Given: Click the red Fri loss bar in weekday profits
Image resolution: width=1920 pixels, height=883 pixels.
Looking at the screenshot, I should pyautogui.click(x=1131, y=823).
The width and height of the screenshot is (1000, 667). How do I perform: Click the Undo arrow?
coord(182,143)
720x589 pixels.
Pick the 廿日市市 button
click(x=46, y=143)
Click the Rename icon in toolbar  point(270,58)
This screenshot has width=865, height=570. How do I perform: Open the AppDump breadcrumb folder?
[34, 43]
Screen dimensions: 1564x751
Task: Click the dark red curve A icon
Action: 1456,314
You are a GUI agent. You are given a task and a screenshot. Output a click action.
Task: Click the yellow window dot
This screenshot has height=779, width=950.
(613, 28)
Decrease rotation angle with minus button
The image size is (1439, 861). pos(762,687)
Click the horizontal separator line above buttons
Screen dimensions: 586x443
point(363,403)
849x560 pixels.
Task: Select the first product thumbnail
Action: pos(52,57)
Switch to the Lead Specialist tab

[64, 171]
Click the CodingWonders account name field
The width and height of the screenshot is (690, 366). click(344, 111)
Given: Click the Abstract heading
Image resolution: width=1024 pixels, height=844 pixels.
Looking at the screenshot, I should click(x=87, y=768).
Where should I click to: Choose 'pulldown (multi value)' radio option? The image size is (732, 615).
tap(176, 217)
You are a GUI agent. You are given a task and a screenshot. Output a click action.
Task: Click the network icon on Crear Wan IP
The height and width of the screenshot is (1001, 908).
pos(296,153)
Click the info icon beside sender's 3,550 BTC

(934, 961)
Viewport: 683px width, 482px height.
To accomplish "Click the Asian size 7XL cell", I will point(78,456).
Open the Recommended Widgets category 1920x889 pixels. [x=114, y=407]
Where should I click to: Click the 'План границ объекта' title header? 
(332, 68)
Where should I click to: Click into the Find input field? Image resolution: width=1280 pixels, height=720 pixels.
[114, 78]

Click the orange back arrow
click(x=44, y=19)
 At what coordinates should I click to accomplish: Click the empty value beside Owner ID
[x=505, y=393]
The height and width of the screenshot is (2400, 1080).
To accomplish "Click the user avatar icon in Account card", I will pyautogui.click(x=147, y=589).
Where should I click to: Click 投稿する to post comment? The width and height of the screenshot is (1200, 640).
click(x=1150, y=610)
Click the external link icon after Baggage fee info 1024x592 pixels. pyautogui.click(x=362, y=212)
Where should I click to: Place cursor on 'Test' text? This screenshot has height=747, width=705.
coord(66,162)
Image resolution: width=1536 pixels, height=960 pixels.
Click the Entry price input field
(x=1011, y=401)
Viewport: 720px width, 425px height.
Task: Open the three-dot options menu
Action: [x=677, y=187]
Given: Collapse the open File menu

=== ASSIGNMENT ===
Taking care to miss no line, set down the whole listing above exactly.

=== WRITTEN REPLY ===
Given: Click the red Fri loss bar in weekday profits
Image resolution: width=1920 pixels, height=883 pixels.
Looking at the screenshot, I should pyautogui.click(x=1131, y=823).
The width and height of the screenshot is (1000, 667). How do I perform: Click the Undo arrow?
coord(182,143)
720x589 pixels.
Pick the 廿日市市 button
click(x=46, y=143)
Click the Rename icon in toolbar  point(270,58)
This screenshot has width=865, height=570. How do I perform: Open the AppDump breadcrumb folder?
[34, 43]
Screen dimensions: 1564x751
Task: Click the dark red curve A icon
Action: 1456,314
You are a GUI agent. You are given a task and a screenshot. Output a click action.
Task: Click the yellow window dot
This screenshot has height=779, width=950.
(613, 28)
Decrease rotation angle with minus button
The image size is (1439, 861). pos(762,687)
Click the horizontal separator line above buttons
Screen dimensions: 586x443
point(363,403)
849x560 pixels.
Task: Select the first product thumbnail
Action: pos(52,57)
Switch to the Lead Specialist tab

[64, 171]
Click the CodingWonders account name field
The width and height of the screenshot is (690, 366). click(344, 111)
Given: Click the Abstract heading
Image resolution: width=1024 pixels, height=844 pixels.
Looking at the screenshot, I should click(x=87, y=768).
Where should I click to: Choose 'pulldown (multi value)' radio option? The image size is (732, 615).
tap(176, 217)
You are a GUI agent. You are given a task and a screenshot. Output a click action.
Task: Click the network icon on Crear Wan IP
The height and width of the screenshot is (1001, 908).
pos(296,153)
Click the info icon beside sender's 3,550 BTC

(934, 961)
Viewport: 683px width, 482px height.
To accomplish "Click the Asian size 7XL cell", I will point(78,456).
Open the Recommended Widgets category 1920x889 pixels. [x=114, y=407]
Where should I click to: Click the 'План границ объекта' title header? 
(332, 68)
Where should I click to: Click into the Find input field? Image resolution: width=1280 pixels, height=720 pixels.
[114, 78]

Click the orange back arrow
click(x=44, y=19)
 At what coordinates should I click to accomplish: Click the empty value beside Owner ID
[x=505, y=393]
The height and width of the screenshot is (2400, 1080).
To accomplish "Click the user avatar icon in Account card", I will pyautogui.click(x=147, y=589).
Where should I click to: Click 投稿する to post comment? The width and height of the screenshot is (1200, 640).
click(x=1150, y=610)
Click the external link icon after Baggage fee info 1024x592 pixels. pyautogui.click(x=362, y=212)
Where should I click to: Place cursor on 'Test' text? This screenshot has height=747, width=705.
coord(66,162)
Image resolution: width=1536 pixels, height=960 pixels.
Click the Entry price input field
(x=1011, y=401)
Viewport: 720px width, 425px height.
Task: Open the three-dot options menu
Action: [x=677, y=187]
Given: Collapse the open File menu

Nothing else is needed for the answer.